What needs to be done |
Restate word for word the lines of the data below, from the first through the one that has "Click the New project icon".

Extracted records |
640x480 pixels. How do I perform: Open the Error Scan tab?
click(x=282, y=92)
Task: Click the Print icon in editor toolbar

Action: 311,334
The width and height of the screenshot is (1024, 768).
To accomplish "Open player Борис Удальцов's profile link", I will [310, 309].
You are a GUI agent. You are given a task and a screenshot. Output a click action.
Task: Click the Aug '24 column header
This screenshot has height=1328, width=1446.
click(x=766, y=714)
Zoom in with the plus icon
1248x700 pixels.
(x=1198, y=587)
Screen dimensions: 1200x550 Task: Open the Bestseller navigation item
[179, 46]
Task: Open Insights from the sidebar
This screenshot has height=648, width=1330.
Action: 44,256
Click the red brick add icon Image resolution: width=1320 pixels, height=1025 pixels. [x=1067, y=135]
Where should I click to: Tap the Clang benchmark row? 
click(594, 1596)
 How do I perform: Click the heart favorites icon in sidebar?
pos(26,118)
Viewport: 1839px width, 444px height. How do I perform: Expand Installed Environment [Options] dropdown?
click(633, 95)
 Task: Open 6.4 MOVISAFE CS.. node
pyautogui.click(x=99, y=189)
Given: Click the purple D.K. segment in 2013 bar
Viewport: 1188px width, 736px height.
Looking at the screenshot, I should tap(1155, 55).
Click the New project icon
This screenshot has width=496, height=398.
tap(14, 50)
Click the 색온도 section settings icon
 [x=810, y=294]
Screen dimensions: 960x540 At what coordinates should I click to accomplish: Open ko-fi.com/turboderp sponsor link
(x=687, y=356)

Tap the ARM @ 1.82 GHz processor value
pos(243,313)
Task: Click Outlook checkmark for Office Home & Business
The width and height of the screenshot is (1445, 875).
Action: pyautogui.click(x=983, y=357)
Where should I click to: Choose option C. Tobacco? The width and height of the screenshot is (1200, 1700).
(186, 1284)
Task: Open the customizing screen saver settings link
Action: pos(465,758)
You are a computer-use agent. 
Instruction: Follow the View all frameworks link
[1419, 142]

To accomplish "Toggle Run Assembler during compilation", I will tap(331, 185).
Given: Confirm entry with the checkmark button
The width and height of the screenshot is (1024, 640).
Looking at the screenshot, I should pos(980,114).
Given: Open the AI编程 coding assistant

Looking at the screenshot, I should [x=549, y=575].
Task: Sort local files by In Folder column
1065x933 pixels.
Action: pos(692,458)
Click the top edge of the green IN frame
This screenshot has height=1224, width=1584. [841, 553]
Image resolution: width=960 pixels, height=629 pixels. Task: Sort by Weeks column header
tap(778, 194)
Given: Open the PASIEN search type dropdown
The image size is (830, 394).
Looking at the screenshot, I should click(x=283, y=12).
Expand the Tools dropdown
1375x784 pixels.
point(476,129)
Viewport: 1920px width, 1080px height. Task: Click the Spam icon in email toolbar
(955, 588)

Reply to the task |
640x480 pixels. How do I perform: Open the Error Scan tab?
click(x=282, y=92)
Task: Click the Print icon in editor toolbar

Action: 311,334
The width and height of the screenshot is (1024, 768).
To accomplish "Open player Борис Удальцов's profile link", I will [310, 309].
You are a GUI agent. You are given a task and a screenshot. Output a click action.
Task: Click the Aug '24 column header
This screenshot has height=1328, width=1446.
click(x=766, y=714)
Zoom in with the plus icon
1248x700 pixels.
(x=1198, y=587)
Screen dimensions: 1200x550 Task: Open the Bestseller navigation item
[179, 46]
Task: Open Insights from the sidebar
This screenshot has height=648, width=1330.
Action: 44,256
Click the red brick add icon Image resolution: width=1320 pixels, height=1025 pixels. [x=1067, y=135]
Where should I click to: Tap the Clang benchmark row? 
click(594, 1596)
 How do I perform: Click the heart favorites icon in sidebar?
pos(26,118)
Viewport: 1839px width, 444px height. How do I perform: Expand Installed Environment [Options] dropdown?
click(633, 95)
 Task: Open 6.4 MOVISAFE CS.. node
pyautogui.click(x=99, y=189)
Given: Click the purple D.K. segment in 2013 bar
Viewport: 1188px width, 736px height.
Looking at the screenshot, I should tap(1155, 55).
Click the New project icon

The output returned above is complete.